In this case tbe ledge or lode that was really located, was, I have no doubt, one of quartz, or other rock in place, carrying silver and other metals in limestone, and having limestone walls, and running northerly and southerly. There are two such veins, with lateral breaks, some of which may reach from one body to the other; but these breaks, although some of them carry ledge matter, do not carry ore. Such breaks, therefore, do not, as I take it, make these great ore bodies one ledge or lode, as contemplated in the act of Congress. One of these lodes does not go as a mass to the other, nor spread out to meet it, but the only connection was some slender drifts through ledge matter, without ore. The theory of the experts who find there is but one ledge is, in substance, that all these ore bodies in Eureka hill had a common origin, and are connected with some central line of deposits, and cannot be segregated as separate and independent veins in origin or character, but the whole must be taken together as a unit, and as one lode or zone. But, to my mind, by such a theory, all of the lodes in any particular section of country which were of a common origin and character belong to one mother lode, and cannot be separated from it ás independent lodes. That may be a good theory in geology, *86but I do not think that Congress had any such idea in view when it enacted the laws regarding mining claims. Congress had no idea of giving one man a whole mountain country; because, possibly, it may all have been thrown up at one time, or because the minerals came up at one time, and were of the same' general character. One lode may be connected with another, but that does not make them one and the same. Such a theory is too broad to fit any law of Congress ever yet enacted.

The opinions of the experts in the case are, however, divided as to whether there be one vein or two veins. But the broad-vein idea is, as I take it, based upon a theory not in accord with the act of Congress, and the opinions of some of the experts were formed upon very limited examinations of the works.

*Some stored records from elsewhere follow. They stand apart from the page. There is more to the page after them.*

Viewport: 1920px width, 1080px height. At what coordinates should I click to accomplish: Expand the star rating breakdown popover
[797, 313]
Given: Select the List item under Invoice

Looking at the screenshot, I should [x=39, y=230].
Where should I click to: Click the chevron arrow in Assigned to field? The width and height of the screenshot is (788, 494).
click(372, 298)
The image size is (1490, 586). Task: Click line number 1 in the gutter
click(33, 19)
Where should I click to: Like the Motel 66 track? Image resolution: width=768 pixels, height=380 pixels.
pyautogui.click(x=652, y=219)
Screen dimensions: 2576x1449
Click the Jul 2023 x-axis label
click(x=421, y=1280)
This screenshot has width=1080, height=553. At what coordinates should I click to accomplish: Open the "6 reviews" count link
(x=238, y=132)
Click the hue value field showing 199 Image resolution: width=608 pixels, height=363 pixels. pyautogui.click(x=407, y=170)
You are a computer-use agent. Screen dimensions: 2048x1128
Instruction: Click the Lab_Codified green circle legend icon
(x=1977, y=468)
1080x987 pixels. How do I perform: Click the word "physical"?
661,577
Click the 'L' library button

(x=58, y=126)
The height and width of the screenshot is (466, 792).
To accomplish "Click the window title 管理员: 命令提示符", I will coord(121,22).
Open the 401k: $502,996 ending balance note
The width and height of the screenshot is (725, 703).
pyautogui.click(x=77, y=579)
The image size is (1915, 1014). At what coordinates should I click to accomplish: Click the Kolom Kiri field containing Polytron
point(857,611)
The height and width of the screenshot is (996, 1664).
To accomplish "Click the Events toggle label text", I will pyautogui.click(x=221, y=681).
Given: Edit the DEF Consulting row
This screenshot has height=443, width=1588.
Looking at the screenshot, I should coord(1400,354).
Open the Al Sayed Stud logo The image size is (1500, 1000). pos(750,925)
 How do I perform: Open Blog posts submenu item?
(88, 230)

For example, one of the most important witnesses spent but 10 or 12 hours in these labyrinths of underground workings, and examined but two levels. Still I deem his opinion very valuable, and given, as all others were, with the utmost candor and honesty. But I am not disposed to call' in question the conclusion of the court on this point further than I have already stated.

Whether, however, we consider that there was one vein or two veins, the evidence will show that the ore body passes from the side lines of the Eureka claim on the strike of the ledge, and both veins pass on the northwest. It was the duty of respondent, if it claimed the lode in the Bullion ground, to have traced it out — made the necessary explorations. Such is the requirement of section 7 of the by-laws of the Tintic mining district, and such is the rule recognized in O’Reilly v. Campbell, 116 U. S. 418, and in Cheesman v. Iron Co., 116 U. S., 529.

There are some other minor points upon which I cannot concur with the majority of the court, but it is not necessary for me now to detail them. The reasons which I have given are abundantly sufficient to show why it is impossible for me to concur with the majority of the court in the conclusion rendered by them. I think the judgment and decision of the court below should have been reversed.